Rasmussen est fortement inattentif à ce fonctionnement du haut de la bureaucratie otanienne. «Il a ses déplacements, ses loisirs, et tout cela ne prend guère en compte le fonctionnement du Conseil et les priorités de la bureaucratie de l’OTAN. La semaine prochaine, Rasmussen n’est pas là, il est en vacances, au ski ou dans sa “résidence secondaire” [NDLR : sans doute dans le Luberon]. L’habituel “déjeuner des ambassadeurs” hebdomadaire, où les ambassadeurs se réunissent en petit comité avec le Secrétaire Général, et qui a pour intérêt principal cette rencontre, dans ces conditions, avec le Secrétaire Général, a été annulé.
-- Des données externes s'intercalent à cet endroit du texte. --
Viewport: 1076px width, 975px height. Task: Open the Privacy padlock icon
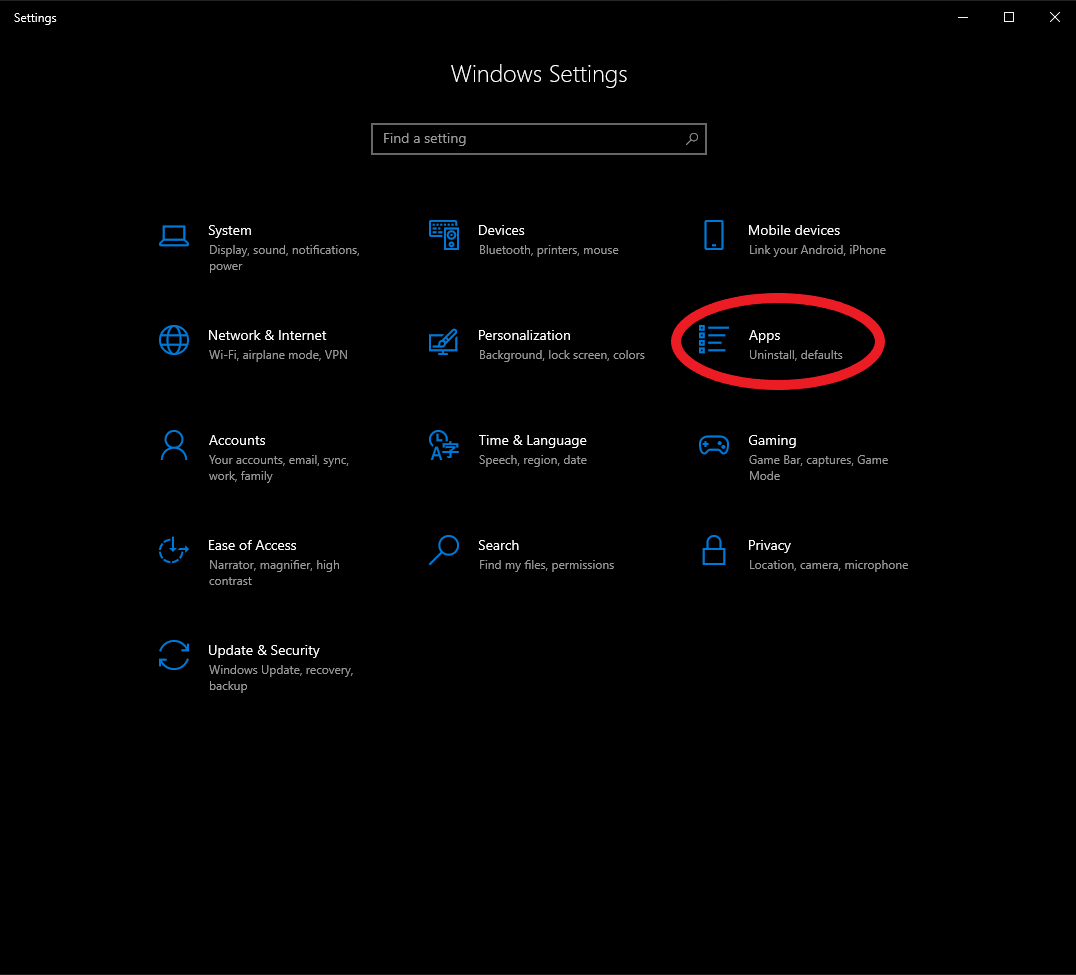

D’autres réunions internes régulières, dans le cours de cette année, notamment sur des questions d’organisation de défense, ont été annulées à cause de l’agenda du Secrétaire Général.»

Rasmussen rentrera, sans doute bronzé, juste la veille de la conférence de Londres sur l’Afghanistan, à la préparation de laquelle il ne s’est guère intéressé selon les canaux otaniens habituels. «Les ambassadeurs commencent à grogner, y compris l’Américain [le nouveau-venu Ivo Daalder]. L’ambassadeur du Danemark, délégué informellement par ses collègues auprès de Rasmussen, lui a glissé quelques remarques suggérant un peu plus d’attention pour le Conseil, sans guère de succès…»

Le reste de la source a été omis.